### AIM
Update the records below by replacing every "Where should I click to:" with "Where do I click to:", leaving everything else unchanged.

-----

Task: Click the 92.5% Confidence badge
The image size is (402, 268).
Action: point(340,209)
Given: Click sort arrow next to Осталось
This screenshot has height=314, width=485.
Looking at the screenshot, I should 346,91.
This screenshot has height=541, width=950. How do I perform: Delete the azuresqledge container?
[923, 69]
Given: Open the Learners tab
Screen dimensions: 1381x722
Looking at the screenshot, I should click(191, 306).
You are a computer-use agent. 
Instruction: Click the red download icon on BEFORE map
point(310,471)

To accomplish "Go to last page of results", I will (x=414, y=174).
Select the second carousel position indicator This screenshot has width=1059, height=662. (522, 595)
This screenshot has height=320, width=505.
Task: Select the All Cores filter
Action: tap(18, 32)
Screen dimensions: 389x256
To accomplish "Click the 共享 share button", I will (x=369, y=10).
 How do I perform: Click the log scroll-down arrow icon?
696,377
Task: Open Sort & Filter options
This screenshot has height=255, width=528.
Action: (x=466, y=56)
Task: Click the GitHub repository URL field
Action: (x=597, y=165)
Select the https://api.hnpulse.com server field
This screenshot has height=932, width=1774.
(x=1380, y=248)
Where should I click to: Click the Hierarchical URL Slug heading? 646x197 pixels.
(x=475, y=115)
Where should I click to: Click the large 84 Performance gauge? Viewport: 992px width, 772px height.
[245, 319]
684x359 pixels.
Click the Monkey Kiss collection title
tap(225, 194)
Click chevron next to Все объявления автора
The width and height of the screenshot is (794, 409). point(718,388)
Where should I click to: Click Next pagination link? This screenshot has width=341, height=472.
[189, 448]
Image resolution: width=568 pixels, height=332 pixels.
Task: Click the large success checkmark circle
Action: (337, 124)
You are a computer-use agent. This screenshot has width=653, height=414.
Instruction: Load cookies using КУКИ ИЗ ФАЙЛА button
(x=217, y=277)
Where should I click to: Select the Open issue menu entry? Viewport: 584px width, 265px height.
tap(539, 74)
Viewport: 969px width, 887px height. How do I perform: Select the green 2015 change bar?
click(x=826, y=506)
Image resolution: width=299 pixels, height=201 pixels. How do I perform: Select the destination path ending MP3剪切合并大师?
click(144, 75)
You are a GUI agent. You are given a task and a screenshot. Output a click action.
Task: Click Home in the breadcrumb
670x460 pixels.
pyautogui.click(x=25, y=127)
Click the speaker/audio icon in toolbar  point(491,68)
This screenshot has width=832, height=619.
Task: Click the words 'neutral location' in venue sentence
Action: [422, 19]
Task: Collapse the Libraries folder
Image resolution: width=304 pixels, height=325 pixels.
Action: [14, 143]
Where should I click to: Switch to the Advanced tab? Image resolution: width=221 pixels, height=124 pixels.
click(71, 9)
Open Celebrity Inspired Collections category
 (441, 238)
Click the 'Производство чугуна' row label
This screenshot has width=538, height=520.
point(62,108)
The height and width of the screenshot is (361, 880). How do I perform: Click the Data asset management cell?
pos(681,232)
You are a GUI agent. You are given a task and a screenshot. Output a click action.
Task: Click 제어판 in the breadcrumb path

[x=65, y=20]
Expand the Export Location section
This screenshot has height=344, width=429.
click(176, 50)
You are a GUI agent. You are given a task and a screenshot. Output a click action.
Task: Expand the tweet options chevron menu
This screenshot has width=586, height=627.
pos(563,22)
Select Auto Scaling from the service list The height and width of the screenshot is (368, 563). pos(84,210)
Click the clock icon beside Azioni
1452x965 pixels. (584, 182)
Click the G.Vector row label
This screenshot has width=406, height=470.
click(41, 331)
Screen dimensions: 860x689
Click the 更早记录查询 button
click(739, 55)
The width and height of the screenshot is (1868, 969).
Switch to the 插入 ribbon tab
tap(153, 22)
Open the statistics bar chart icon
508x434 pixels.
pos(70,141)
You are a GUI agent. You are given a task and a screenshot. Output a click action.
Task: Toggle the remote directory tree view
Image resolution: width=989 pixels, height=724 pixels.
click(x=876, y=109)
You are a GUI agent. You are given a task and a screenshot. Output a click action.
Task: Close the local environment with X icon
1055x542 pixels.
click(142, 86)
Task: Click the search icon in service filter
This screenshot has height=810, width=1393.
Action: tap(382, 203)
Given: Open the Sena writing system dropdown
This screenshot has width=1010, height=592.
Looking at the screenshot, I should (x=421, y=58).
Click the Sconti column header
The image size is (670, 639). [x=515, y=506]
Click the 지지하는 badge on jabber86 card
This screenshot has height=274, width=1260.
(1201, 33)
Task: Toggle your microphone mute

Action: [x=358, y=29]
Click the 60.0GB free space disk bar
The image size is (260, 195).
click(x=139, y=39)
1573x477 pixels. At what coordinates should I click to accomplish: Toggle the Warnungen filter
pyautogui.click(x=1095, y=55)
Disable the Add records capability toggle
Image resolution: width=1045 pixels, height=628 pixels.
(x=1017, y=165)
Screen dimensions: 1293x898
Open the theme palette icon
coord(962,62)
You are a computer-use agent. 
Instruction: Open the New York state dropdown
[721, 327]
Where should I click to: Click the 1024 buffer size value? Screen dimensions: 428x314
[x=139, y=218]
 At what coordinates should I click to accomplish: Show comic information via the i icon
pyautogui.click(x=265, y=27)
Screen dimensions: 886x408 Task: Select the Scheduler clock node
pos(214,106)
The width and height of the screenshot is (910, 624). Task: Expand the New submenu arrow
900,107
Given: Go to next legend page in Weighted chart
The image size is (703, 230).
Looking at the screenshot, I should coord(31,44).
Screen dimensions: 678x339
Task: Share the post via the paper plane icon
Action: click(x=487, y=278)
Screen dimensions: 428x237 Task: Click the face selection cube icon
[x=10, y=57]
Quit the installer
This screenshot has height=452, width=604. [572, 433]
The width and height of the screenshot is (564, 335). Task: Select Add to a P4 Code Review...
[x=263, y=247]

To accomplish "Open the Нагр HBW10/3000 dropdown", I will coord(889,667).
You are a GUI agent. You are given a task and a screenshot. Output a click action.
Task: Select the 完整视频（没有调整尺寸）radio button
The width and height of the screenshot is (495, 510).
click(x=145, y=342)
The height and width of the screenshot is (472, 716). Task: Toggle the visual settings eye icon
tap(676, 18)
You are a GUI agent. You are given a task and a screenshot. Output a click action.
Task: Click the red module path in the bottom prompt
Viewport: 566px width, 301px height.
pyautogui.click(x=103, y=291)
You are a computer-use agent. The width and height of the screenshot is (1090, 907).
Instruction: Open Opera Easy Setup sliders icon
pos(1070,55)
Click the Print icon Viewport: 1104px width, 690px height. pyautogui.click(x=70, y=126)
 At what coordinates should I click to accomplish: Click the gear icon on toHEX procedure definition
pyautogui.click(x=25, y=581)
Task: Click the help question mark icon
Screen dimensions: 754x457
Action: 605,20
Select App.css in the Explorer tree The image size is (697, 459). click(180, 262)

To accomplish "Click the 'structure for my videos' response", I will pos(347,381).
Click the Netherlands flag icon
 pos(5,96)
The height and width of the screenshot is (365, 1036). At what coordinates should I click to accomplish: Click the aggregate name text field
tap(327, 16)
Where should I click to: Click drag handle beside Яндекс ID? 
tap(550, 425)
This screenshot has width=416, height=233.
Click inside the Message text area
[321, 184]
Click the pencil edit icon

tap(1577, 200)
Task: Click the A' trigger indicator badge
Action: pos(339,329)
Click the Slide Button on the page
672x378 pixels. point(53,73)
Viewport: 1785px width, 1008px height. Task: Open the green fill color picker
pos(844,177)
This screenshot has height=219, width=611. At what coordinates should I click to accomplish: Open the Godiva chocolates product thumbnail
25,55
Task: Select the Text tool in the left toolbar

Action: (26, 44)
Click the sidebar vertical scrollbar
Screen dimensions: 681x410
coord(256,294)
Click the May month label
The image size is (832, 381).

-----

### SOLVED PROBLEM
Task: Click the 92.5% Confidence badge
The image size is (402, 268).
Action: point(340,209)
Given: Click sort arrow next to Осталось
This screenshot has height=314, width=485.
Looking at the screenshot, I should 346,91.
This screenshot has height=541, width=950. How do I perform: Delete the azuresqledge container?
[923, 69]
Given: Open the Learners tab
Screen dimensions: 1381x722
Looking at the screenshot, I should click(191, 306).
You are a computer-use agent. 
Instruction: Click the red download icon on BEFORE map
point(310,471)

To accomplish "Go to last page of results", I will (x=414, y=174).
Select the second carousel position indicator This screenshot has width=1059, height=662. (522, 595)
This screenshot has height=320, width=505.
Task: Select the All Cores filter
Action: tap(18, 32)
Screen dimensions: 389x256
To accomplish "Click the 共享 share button", I will (x=369, y=10).
 How do I perform: Click the log scroll-down arrow icon?
696,377
Task: Open Sort & Filter options
This screenshot has height=255, width=528.
Action: (x=466, y=56)
Task: Click the GitHub repository URL field
Action: (x=597, y=165)
Select the https://api.hnpulse.com server field
This screenshot has height=932, width=1774.
(x=1380, y=248)
Where do I click to: Click the Hierarchical URL Slug heading? 646x197 pixels.
(x=475, y=115)
Where do I click to: Click the large 84 Performance gauge? Viewport: 992px width, 772px height.
[245, 319]
684x359 pixels.
Click the Monkey Kiss collection title
tap(225, 194)
Click chevron next to Все объявления автора
The width and height of the screenshot is (794, 409). point(718,388)
Where do I click to: Click Next pagination link? This screenshot has width=341, height=472.
[189, 448]
Image resolution: width=568 pixels, height=332 pixels.
Task: Click the large success checkmark circle
Action: (337, 124)
You are a computer-use agent. This screenshot has width=653, height=414.
Instruction: Load cookies using КУКИ ИЗ ФАЙЛА button
(x=217, y=277)
Where do I click to: Select the Open issue menu entry? Viewport: 584px width, 265px height.
tap(539, 74)
Viewport: 969px width, 887px height. How do I perform: Select the green 2015 change bar?
click(x=826, y=506)
Image resolution: width=299 pixels, height=201 pixels. How do I perform: Select the destination path ending MP3剪切合并大师?
click(144, 75)
You are a GUI agent. You are given a task and a screenshot. Output a click action.
Task: Click Home in the breadcrumb
670x460 pixels.
pyautogui.click(x=25, y=127)
Click the speaker/audio icon in toolbar  point(491,68)
This screenshot has width=832, height=619.
Task: Click the words 'neutral location' in venue sentence
Action: [422, 19]
Task: Collapse the Libraries folder
Image resolution: width=304 pixels, height=325 pixels.
Action: [14, 143]
Where do I click to: Switch to the Advanced tab? Image resolution: width=221 pixels, height=124 pixels.
click(71, 9)
Open Celebrity Inspired Collections category
 (441, 238)
Click the 'Производство чугуна' row label
This screenshot has width=538, height=520.
point(62,108)
The height and width of the screenshot is (361, 880). How do I perform: Click the Data asset management cell?
pos(681,232)
You are a GUI agent. You are given a task and a screenshot. Output a click action.
Task: Click 제어판 in the breadcrumb path

[x=65, y=20]
Expand the Export Location section
This screenshot has height=344, width=429.
click(176, 50)
You are a GUI agent. You are given a task and a screenshot. Output a click action.
Task: Expand the tweet options chevron menu
This screenshot has width=586, height=627.
pos(563,22)
Select Auto Scaling from the service list The height and width of the screenshot is (368, 563). pos(84,210)
Click the clock icon beside Azioni
1452x965 pixels. (584, 182)
Click the G.Vector row label
This screenshot has width=406, height=470.
click(41, 331)
Screen dimensions: 860x689
Click the 更早记录查询 button
click(739, 55)
The width and height of the screenshot is (1868, 969).
Switch to the 插入 ribbon tab
tap(153, 22)
Open the statistics bar chart icon
508x434 pixels.
pos(70,141)
You are a GUI agent. You are given a task and a screenshot. Output a click action.
Task: Toggle the remote directory tree view
Image resolution: width=989 pixels, height=724 pixels.
click(x=876, y=109)
You are a GUI agent. You are given a task and a screenshot. Output a click action.
Task: Close the local environment with X icon
1055x542 pixels.
click(142, 86)
Task: Click the search icon in service filter
This screenshot has height=810, width=1393.
Action: tap(382, 203)
Given: Open the Sena writing system dropdown
This screenshot has width=1010, height=592.
Looking at the screenshot, I should (x=421, y=58).
Click the Sconti column header
The image size is (670, 639). [x=515, y=506]
Click the 지지하는 badge on jabber86 card
This screenshot has height=274, width=1260.
(1201, 33)
Task: Toggle your microphone mute

Action: [x=358, y=29]
Click the 60.0GB free space disk bar
The image size is (260, 195).
click(x=139, y=39)
1573x477 pixels. At what coordinates should I click to accomplish: Toggle the Warnungen filter
pyautogui.click(x=1095, y=55)
Disable the Add records capability toggle
Image resolution: width=1045 pixels, height=628 pixels.
(x=1017, y=165)
Screen dimensions: 1293x898
Open the theme palette icon
coord(962,62)
You are a computer-use agent. 
Instruction: Open the New York state dropdown
[721, 327]
Where do I click to: Click the 1024 buffer size value? Screen dimensions: 428x314
[x=139, y=218]
 At what coordinates should I click to accomplish: Show comic information via the i icon
pyautogui.click(x=265, y=27)
Screen dimensions: 886x408 Task: Select the Scheduler clock node
pos(214,106)
The width and height of the screenshot is (910, 624). Task: Expand the New submenu arrow
900,107
Given: Go to next legend page in Weighted chart
The image size is (703, 230).
Looking at the screenshot, I should coord(31,44).
Screen dimensions: 678x339
Task: Share the post via the paper plane icon
Action: click(x=487, y=278)
Screen dimensions: 428x237 Task: Click the face selection cube icon
[x=10, y=57]
Quit the installer
This screenshot has height=452, width=604. [572, 433]
The width and height of the screenshot is (564, 335). Task: Select Add to a P4 Code Review...
[x=263, y=247]

To accomplish "Open the Нагр HBW10/3000 dropdown", I will coord(889,667).
You are a GUI agent. You are given a task and a screenshot. Output a click action.
Task: Select the 完整视频（没有调整尺寸）radio button
The width and height of the screenshot is (495, 510).
click(x=145, y=342)
The height and width of the screenshot is (472, 716). Task: Toggle the visual settings eye icon
tap(676, 18)
You are a GUI agent. You are given a task and a screenshot. Output a click action.
Task: Click the red module path in the bottom prompt
Viewport: 566px width, 301px height.
pyautogui.click(x=103, y=291)
You are a computer-use agent. The width and height of the screenshot is (1090, 907).
Instruction: Open Opera Easy Setup sliders icon
pos(1070,55)
Click the Print icon Viewport: 1104px width, 690px height. pyautogui.click(x=70, y=126)
 At what coordinates should I click to accomplish: Click the gear icon on toHEX procedure definition
pyautogui.click(x=25, y=581)
Task: Click the help question mark icon
Screen dimensions: 754x457
Action: 605,20
Select App.css in the Explorer tree The image size is (697, 459). click(180, 262)

To accomplish "Click the 'structure for my videos' response", I will pos(347,381).
Click the Netherlands flag icon
 pos(5,96)
The height and width of the screenshot is (365, 1036). At what coordinates should I click to accomplish: Click the aggregate name text field
tap(327, 16)
Where do I click to: Click drag handle beside Яндекс ID? 
tap(550, 425)
This screenshot has width=416, height=233.
Click inside the Message text area
[321, 184]
Click the pencil edit icon

tap(1577, 200)
Task: Click the A' trigger indicator badge
Action: pos(339,329)
Click the Slide Button on the page
672x378 pixels. point(53,73)
Viewport: 1785px width, 1008px height. Task: Open the green fill color picker
pos(844,177)
This screenshot has height=219, width=611. At what coordinates should I click to accomplish: Open the Godiva chocolates product thumbnail
25,55
Task: Select the Text tool in the left toolbar

Action: (26, 44)
Click the sidebar vertical scrollbar
Screen dimensions: 681x410
coord(256,294)
Click the May month label
The image size is (832, 381).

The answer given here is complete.